TASK PROMPT: All the data should come back exactly as it was given.

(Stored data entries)

*****

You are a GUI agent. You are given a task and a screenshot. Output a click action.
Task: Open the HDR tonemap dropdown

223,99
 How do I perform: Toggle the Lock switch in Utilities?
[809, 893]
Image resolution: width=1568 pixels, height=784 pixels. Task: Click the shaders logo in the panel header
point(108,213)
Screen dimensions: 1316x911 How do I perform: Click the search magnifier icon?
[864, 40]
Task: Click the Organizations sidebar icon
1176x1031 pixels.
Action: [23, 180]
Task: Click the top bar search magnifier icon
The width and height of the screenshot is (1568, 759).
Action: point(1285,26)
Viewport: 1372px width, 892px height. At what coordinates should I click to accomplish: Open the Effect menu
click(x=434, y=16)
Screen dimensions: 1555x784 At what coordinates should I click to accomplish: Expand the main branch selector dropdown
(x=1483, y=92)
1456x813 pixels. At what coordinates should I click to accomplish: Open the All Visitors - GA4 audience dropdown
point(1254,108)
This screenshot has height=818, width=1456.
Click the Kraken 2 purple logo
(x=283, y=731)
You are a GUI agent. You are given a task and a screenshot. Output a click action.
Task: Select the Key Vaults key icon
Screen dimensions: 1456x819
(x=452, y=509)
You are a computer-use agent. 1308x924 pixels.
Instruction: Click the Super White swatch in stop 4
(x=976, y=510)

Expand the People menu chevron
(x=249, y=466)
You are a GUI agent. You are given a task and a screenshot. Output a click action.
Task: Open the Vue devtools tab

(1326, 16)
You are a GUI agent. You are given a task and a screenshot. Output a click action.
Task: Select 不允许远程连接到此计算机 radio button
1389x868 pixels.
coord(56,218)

*****

TASK RESPONSE:
You are a GUI agent. You are given a task and a screenshot. Output a click action.
Task: Open the HDR tonemap dropdown

223,99
 How do I perform: Toggle the Lock switch in Utilities?
[809, 893]
Image resolution: width=1568 pixels, height=784 pixels. Task: Click the shaders logo in the panel header
point(108,213)
Screen dimensions: 1316x911 How do I perform: Click the search magnifier icon?
[864, 40]
Task: Click the Organizations sidebar icon
1176x1031 pixels.
Action: [23, 180]
Task: Click the top bar search magnifier icon
The width and height of the screenshot is (1568, 759).
Action: point(1285,26)
Viewport: 1372px width, 892px height. At what coordinates should I click to accomplish: Open the Effect menu
click(x=434, y=16)
Screen dimensions: 1555x784 At what coordinates should I click to accomplish: Expand the main branch selector dropdown
(x=1483, y=92)
1456x813 pixels. At what coordinates should I click to accomplish: Open the All Visitors - GA4 audience dropdown
point(1254,108)
This screenshot has height=818, width=1456.
Click the Kraken 2 purple logo
(x=283, y=731)
You are a GUI agent. You are given a task and a screenshot. Output a click action.
Task: Select the Key Vaults key icon
Screen dimensions: 1456x819
(x=452, y=509)
You are a computer-use agent. 1308x924 pixels.
Instruction: Click the Super White swatch in stop 4
(x=976, y=510)

Expand the People menu chevron
(x=249, y=466)
You are a GUI agent. You are given a task and a screenshot. Output a click action.
Task: Open the Vue devtools tab

(1326, 16)
You are a GUI agent. You are given a task and a screenshot. Output a click action.
Task: Select 不允许远程连接到此计算机 radio button
1389x868 pixels.
coord(56,218)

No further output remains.